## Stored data
####################
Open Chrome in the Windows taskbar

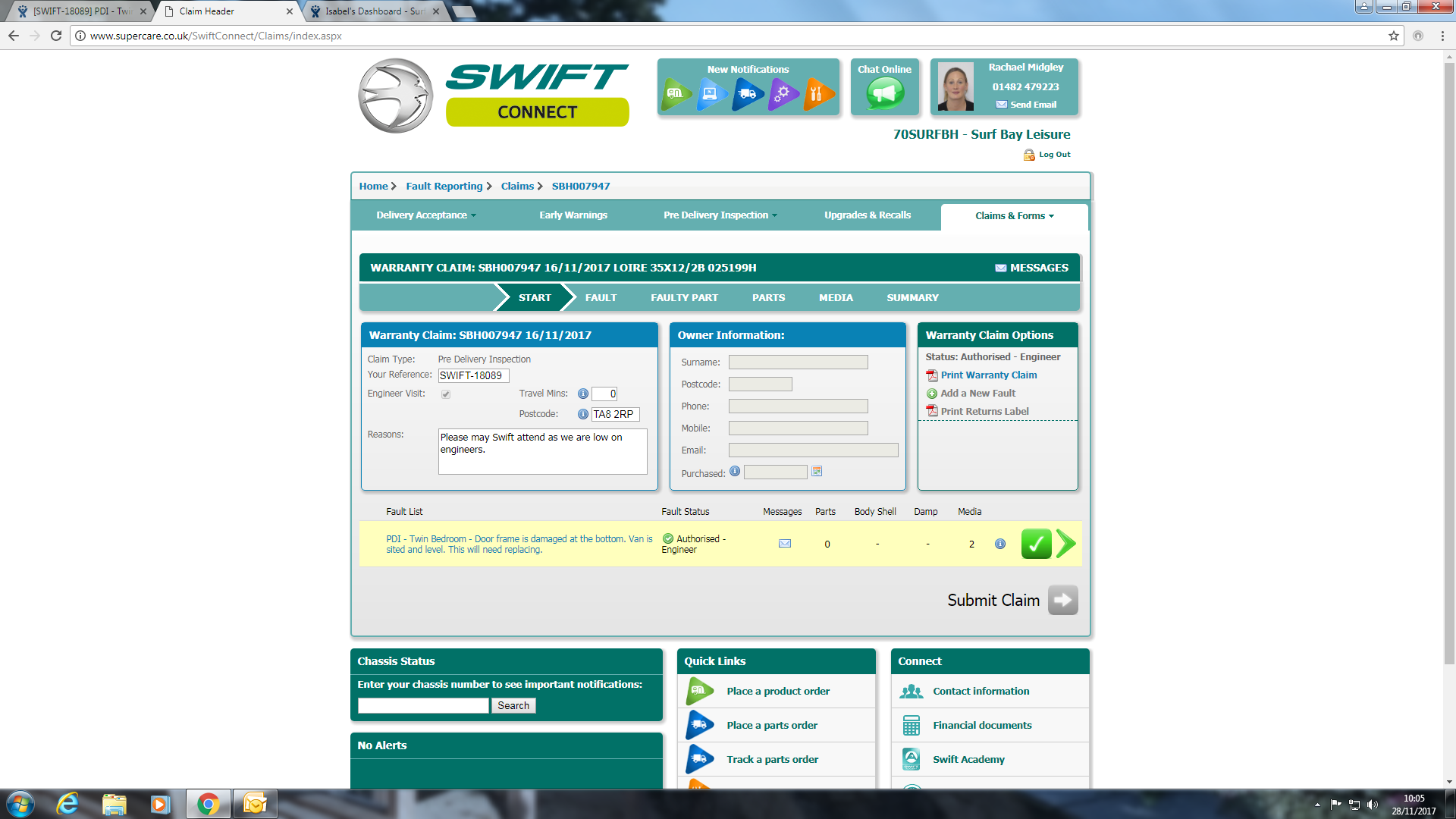[208, 804]
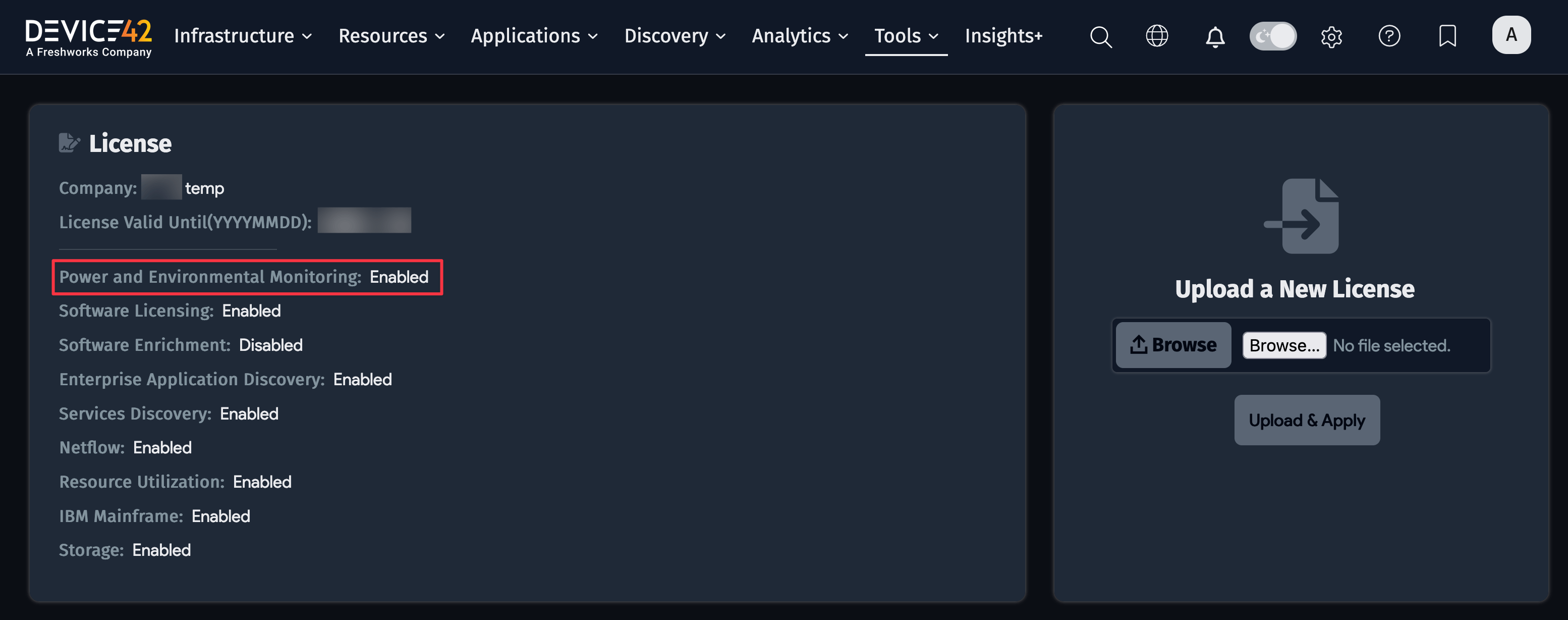Viewport: 1568px width, 620px height.
Task: Open the help icon
Action: click(x=1389, y=36)
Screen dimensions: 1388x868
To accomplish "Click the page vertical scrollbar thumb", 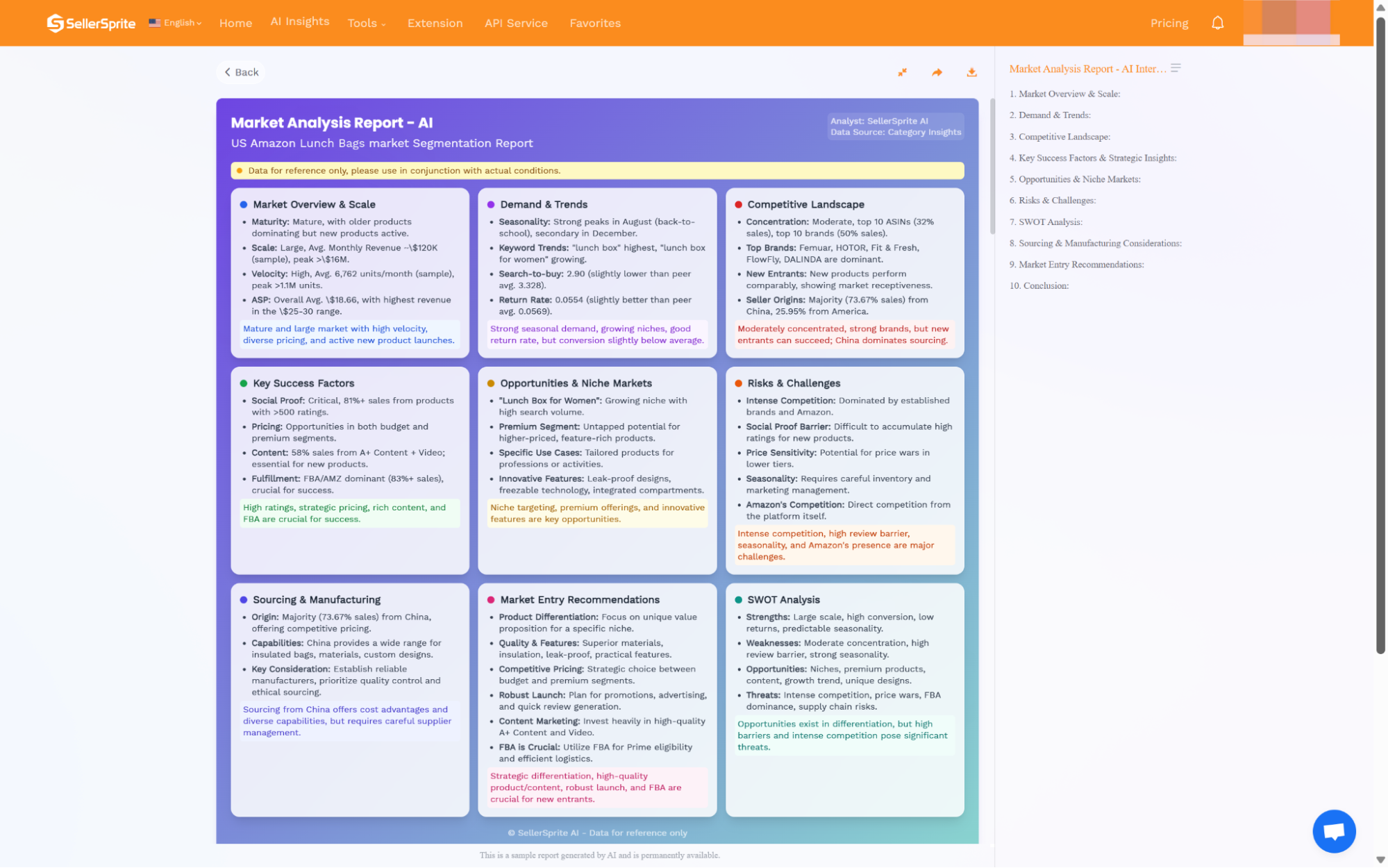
####################
## What you are asked to do
The images are to be left out while the entries are written out exactly.

## Your solution
Open Chrome in the Windows taskbar

[208, 804]
Viewport: 1568px width, 620px height.
Task: Open the help icon
Action: click(x=1389, y=36)
Screen dimensions: 1388x868
To accomplish "Click the page vertical scrollbar thumb", 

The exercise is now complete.